175 S.E.2d 98, 121 Ga. App. 760, 1970 Ga. App. LEXIS 1347
CourtCourt of Appeals of Georgia
DecidedMay 19, 1970
Docket45108
StatusPublished
Cited by4 cases

This text of 175 S.E.2d 98 (Dickert v. Allstate Insurance Company) is published on Counsel Stack Legal Research, covering Court of Appeals of Georgia primary law. Counsel Stack provides free access to over 12 million legal documents including statutes, case law, regulations, and constitutions.

Bluebook
Dickert v. Allstate Insurance Company, 175 S.E.2d 98, 121 Ga. App. 760, 1970 Ga. App. LEXIS 1347 (Ga. Ct. App. 1970).

Opinion

Bell, Chief Judge.

Plaintiff sought recovery on a liability insurance policy issued by defendant insurer. The material facts are not in dispute. The trial court granted defendant’s motion for summary judgment.
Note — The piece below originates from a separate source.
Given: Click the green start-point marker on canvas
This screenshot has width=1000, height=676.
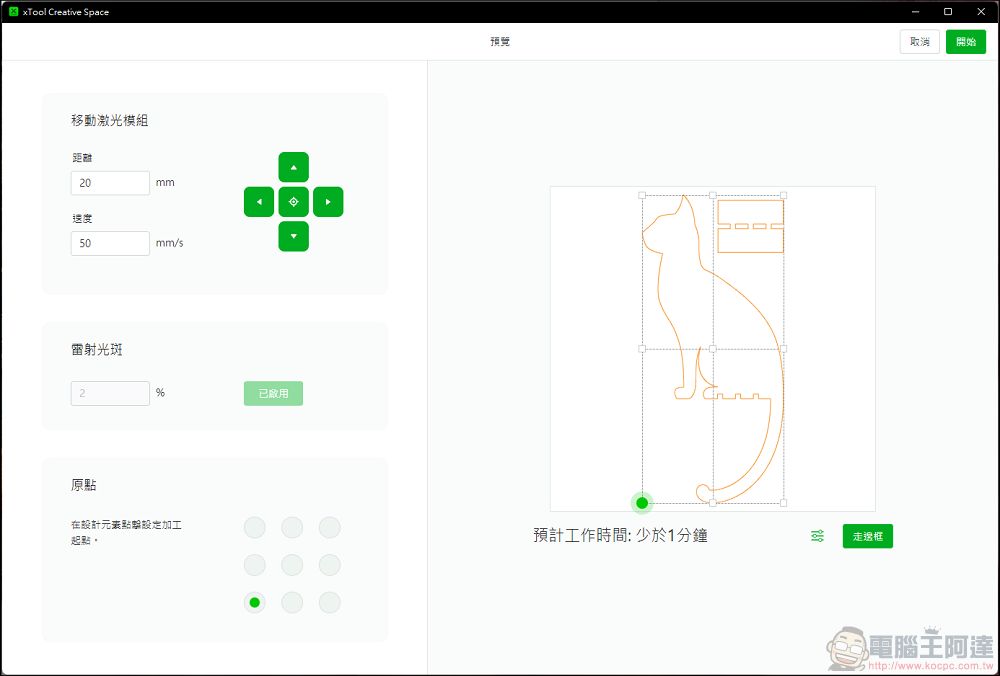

The question presented concerns a construction of the liability policy as to whether it affords any coverage for an accident upon which a third party obtained a judgment against the *761 plaintiff. Plaintiff is an independent contractor who installed home appliances. In the course of his business, he installed a dishwasher in the residence of a third party. Three days after completion of the installation, there occurred in the pipes connected by plaintiff leakage of water which caused damage to the residence. Defendant insurer denied any liability under the provisions of the manufacturers and contractors liability policy it sold to plaintiff. The insuring agreement provides that insurer will pay on behalf of the insured all damages which the insured shall be lawfully required to pay “caused by accident and arising out of the hazards hereinafter defined.” One of the defined hazards in the policy is the products hazard which by the definition would include the completed operation involved here. However, this coverage was expressly excluded by the policy. Further, a declaration attached to and made a part of the policy clearly shows that plaintiff did not purchase this coverage. Plaintiff claims there is an ambiguity in the terms of the policy. Ambiguity is not to be created by lifting a clause or portion of the contract out of context. Midland Nat. Ins. Co. v. Wright, 117 Ga. App. 208 (1) (160 SE2d 262). We have carefully examined the policy in its entirety and do not find it to be ambiguous. By its plain and unmistakable terms, the policy does not include the coverage claimed. If the terms of an insurance contract are unambiguous, we must construe them to mean what they say. Cherokee Credit Life Ins. Co. v. Baker, 119 Ga. App. 579, 582 (168 SE2d 171); Pacific Indem. Co. v. N. A. Inc., 120 Ga. App. 793, 794 (172 SE2d 192). The trial court’s order granting defendant’s motion for summary judgment was not erroneous.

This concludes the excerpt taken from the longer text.